Apply what you read —
a – In the essay about moving from St. Louis to Baltimore, in what town was the writer born?
b – Write the next part of the essay about moving from St. Louis to Baltimore, picking up after its final sentence.

Passage for review —

★ ★ ★ ★ ★ ★ ★

Past, Present and Future
By Robert Abilez

If we bellied up to the bar at Riddle's Penultimate Café and struck up a conversation, it wouldn't take you long to surmise that lately I've been spending inordinate amounts of time reflecting on my thirty-one-year existence. Taking stock. Sort of. A large part of that existence has been spent in and around St. Louis, physically, if not psychologically. Here's an account of my transition from St. Louis to Baltimore, Maryland, a working-class, East Coast town that's alarmingly similar to the Gateway City, yet one that thrives on its own quirkiness.

I was actually born in Fairmont City, Illinois — the "East Side," if you will. (Aside — wasn't there a feeble attempt a few years ago to start calling St. Clair and/or Madison Counties "East County," collectively?) Growing up, I thought of St. Louis as "the big city." I remember my dad waking up at the crack of dawn to catch Bi-State downtown, which dutifully delivered him to his places of business in the Railway Exchange Building, and eventually, the Chemical Building. I daydreamed that some day, I'd grow up and get to go for swims at the downtown Y before work like he did, and be rid of the near-daily stomach knots that were par for the course at my parochial elementary school. I also snicker to myself as I recall treks across the expanse of the Poplar Street Bridge with school chums piled into Colony Park station wagons, adorned with faux-wood paneling, of course. We'd fix our awestruck gazes upon the swooping Arch, as petulant older siblings drove us to Forest Park for wintery outings at Steinberg Skating Rink. Unfailingly, this was followed by cocoa and éclairs at Herschel's (later known as Harold's) on Euclid, or comfort food at the Millbrook Café on the Parkway.

★ ★ ★ ★ ★ ★ ★

Data —
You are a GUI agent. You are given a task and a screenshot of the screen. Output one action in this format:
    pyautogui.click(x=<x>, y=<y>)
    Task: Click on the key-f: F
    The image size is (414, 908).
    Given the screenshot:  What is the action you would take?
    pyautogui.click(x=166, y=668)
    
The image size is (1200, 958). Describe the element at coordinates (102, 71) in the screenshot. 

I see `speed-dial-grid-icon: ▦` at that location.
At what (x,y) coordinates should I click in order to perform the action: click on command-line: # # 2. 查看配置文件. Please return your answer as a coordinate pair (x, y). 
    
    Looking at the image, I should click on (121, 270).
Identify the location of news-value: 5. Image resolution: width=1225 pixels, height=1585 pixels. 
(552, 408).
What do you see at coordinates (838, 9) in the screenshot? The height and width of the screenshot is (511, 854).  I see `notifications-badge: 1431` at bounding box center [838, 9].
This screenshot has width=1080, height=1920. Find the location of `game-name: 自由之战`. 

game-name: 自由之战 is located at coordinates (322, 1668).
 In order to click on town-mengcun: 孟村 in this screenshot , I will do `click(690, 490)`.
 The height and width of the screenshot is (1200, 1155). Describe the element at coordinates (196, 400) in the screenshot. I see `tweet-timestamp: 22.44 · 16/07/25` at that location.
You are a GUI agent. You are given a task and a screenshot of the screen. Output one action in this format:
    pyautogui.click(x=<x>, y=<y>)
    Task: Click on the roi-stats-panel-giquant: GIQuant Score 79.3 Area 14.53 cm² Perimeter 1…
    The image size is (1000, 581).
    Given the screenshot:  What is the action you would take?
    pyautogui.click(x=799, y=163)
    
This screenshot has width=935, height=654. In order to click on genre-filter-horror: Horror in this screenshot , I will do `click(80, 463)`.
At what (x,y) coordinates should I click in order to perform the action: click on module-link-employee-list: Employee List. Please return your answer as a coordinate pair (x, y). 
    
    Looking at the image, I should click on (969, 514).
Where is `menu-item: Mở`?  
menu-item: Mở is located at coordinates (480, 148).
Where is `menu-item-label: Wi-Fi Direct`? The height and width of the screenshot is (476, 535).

★ ★ ★ ★ ★ ★ ★

Task-by-task outputs —
a – Fairmont City, Illinois.

b –
After Mizzou, and during what I'll call a few transitional years spent working at my first "real job" (sigh), and eventually grad school at SLU, I got to learn about St. Louis through the lens of, well, a breezy twenty-something who hadn't yet engaged in the existential analysis of all of life's tough questions. And what better time to do just that? Not only did this unencumbered period of my life foster the perfect state of mind for an unintentional look at both the ominous realities and the untapped potential of the region, but I came to appreciate the perspective that my Midwestern upbringing would afford me, no matter where I ended up.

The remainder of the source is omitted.